Brighthouse, the high street's most odious shop, has gone bust. Good. What about the poor people who worked in there? Sod 'em. There are other jobs to do than working in that place, ripping poor people off and preying on desperation. For anyone not familiar with Brighthouse, or ********* as we liked to call them, they flogged domestic white goods, TVs and X-boxes etc at extortionate prices. Triple what you'd pay at Currys. Sky high prices. But, you can pay for it on the never, never. Monthly HP. What they coyly call "rent to own". And all at a spectacular high rate of interest of course. So the £250 crappy fridge ends up costing you £1200. What brought them down was getting fined for wringing poor people who couldn't afford it, too hard. Then the virus finished 'em off. Goodbye and good riddance.
Perhaps good news for the owners of all these TV's, fridges etc they will keep all the goods & also stop paying for them? Unless some other company buys their assets for £1 & takes over the running of the business. In that case you can possibly expect Bassini to show up at your door in the red hard hat with his hands out begging for £5 TV money.
I only ever purchased one thing from them. A Nintendo Wii U for my Niece for her 10th Birthday in 2013. Thank god I paid it off now, but I agree about the extortionate rates they place on even low cost items. They tried to make me purchase an extra controller and Wii Points for additional cost but I told them no thanks. They must work on commission for such demands for each new customer.

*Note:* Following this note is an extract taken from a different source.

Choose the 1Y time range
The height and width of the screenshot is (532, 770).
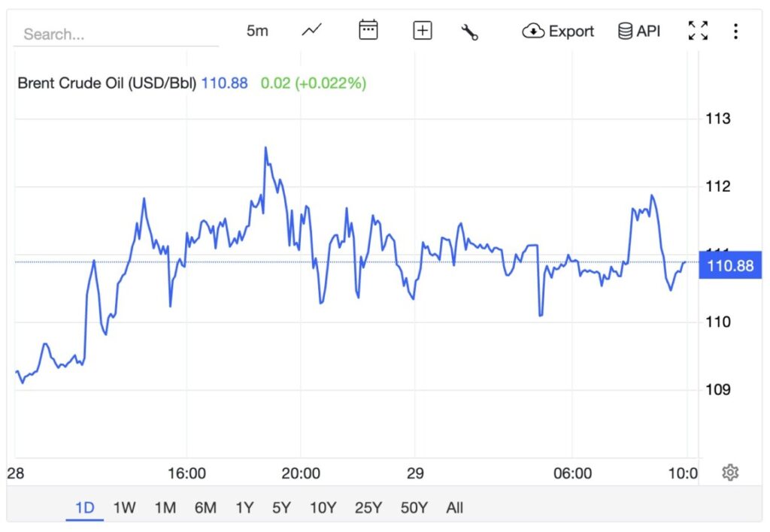244,508
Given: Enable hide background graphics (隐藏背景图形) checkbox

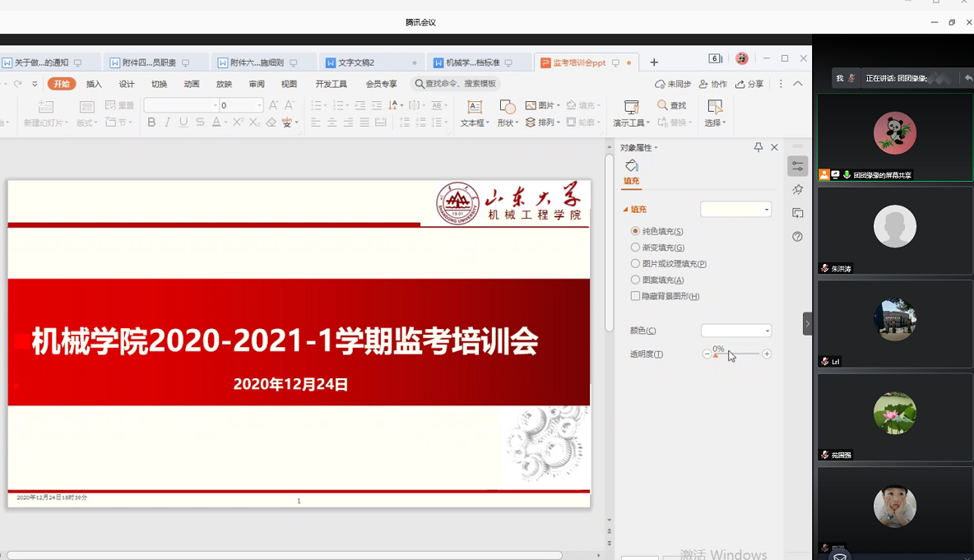Looking at the screenshot, I should click(x=635, y=296).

For once I agree with Clive. For esentials like a fridge freezer credit at a reasonable rate is useful. Offering consumer electronics to those that can't afford it at huge rates is a disgusting trade. I feel sorry for those that had to work there out of circumstance because they will feel the most hardship, where as the owners will likely move on to the next big con.

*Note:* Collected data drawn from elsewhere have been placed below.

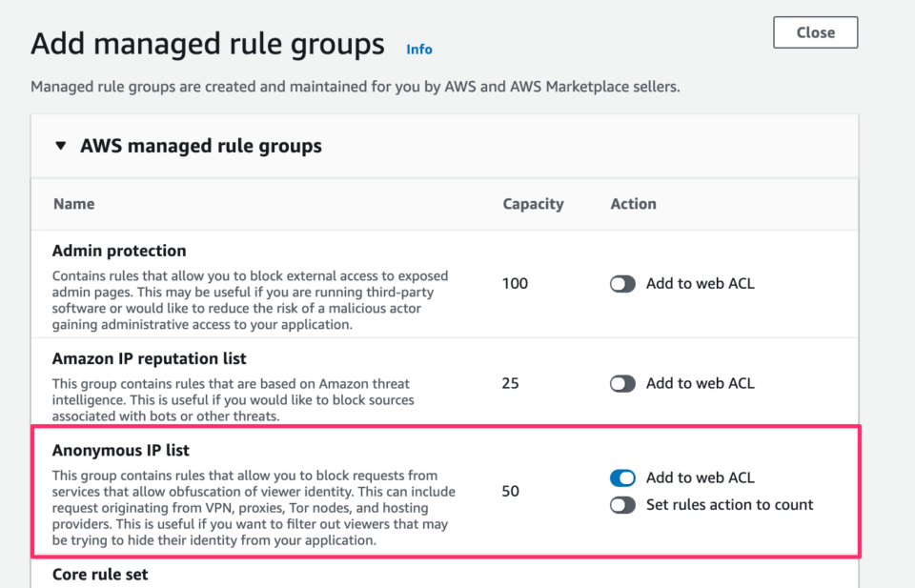Click the Set rules action to count label
Viewport: 915px width, 588px height.
tap(729, 505)
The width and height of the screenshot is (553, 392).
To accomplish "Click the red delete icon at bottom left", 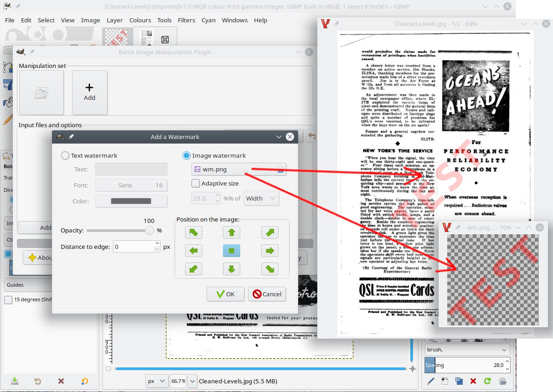I will [x=61, y=381].
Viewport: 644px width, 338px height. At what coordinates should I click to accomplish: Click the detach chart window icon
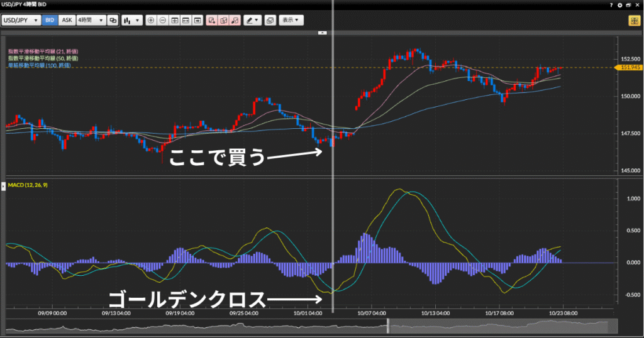click(x=270, y=20)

No extended warranty (XW)? I had an Xmas job working in the warehouse of our local "Tempo" - the company's purpose was just to sell the warranties on the goods - one of the B'wood store's salesmen won the unofficial interstore competition for the lowest value item to have an XW - a 'walkman' (amd not a Sony one). The salesman joked that the elderly lady was so frail that he personally escorted her out of the store as he was worried that she might have dropped dead in the shop...

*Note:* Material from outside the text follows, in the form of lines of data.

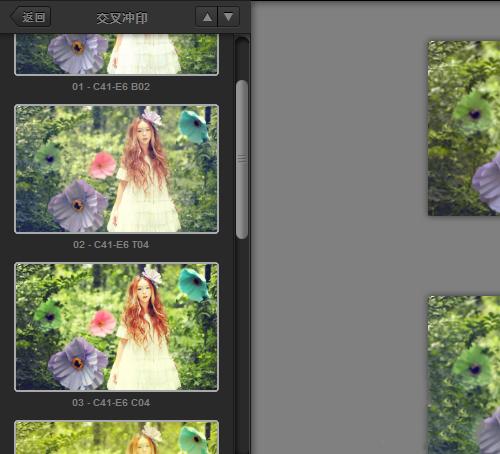This screenshot has height=454, width=500.
Task: Click the 返回 back button
Action: point(30,17)
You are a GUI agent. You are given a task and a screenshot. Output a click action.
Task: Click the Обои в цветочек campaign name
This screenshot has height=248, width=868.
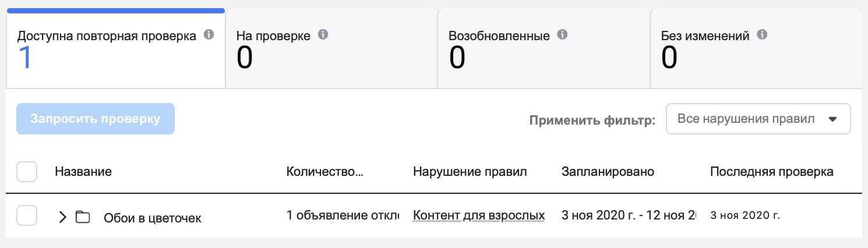(x=153, y=218)
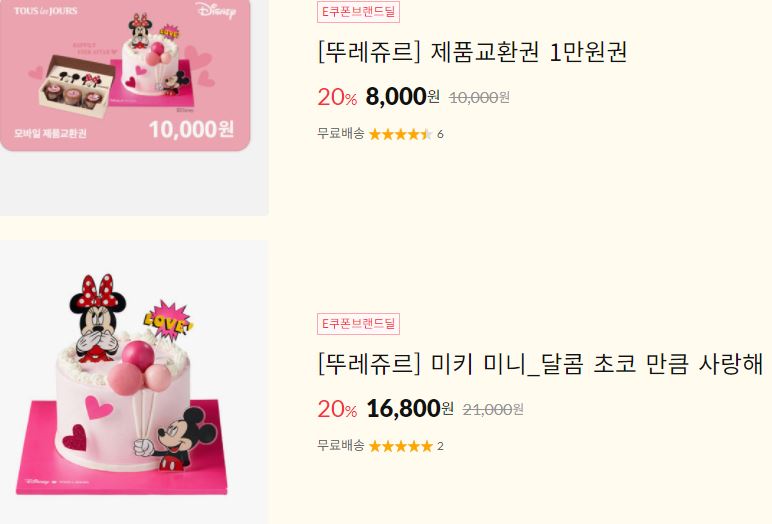Click the 20% discount on the voucher
Screen dimensions: 772x524
337,97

Stores are forced into it because on-line retailers can reduce selling price due to lower overheads and in some cases tax regulations. Many moons ago I worked for a consumer electronics company and we got the right arse with companies that were discounting RRP because it undercut the expert shops that offered good advice on the products and made sue the customer got what they needed. In the end though money and volume talked and the customer got stuff cheap with no backup. Some good retailers went to the wall because of that.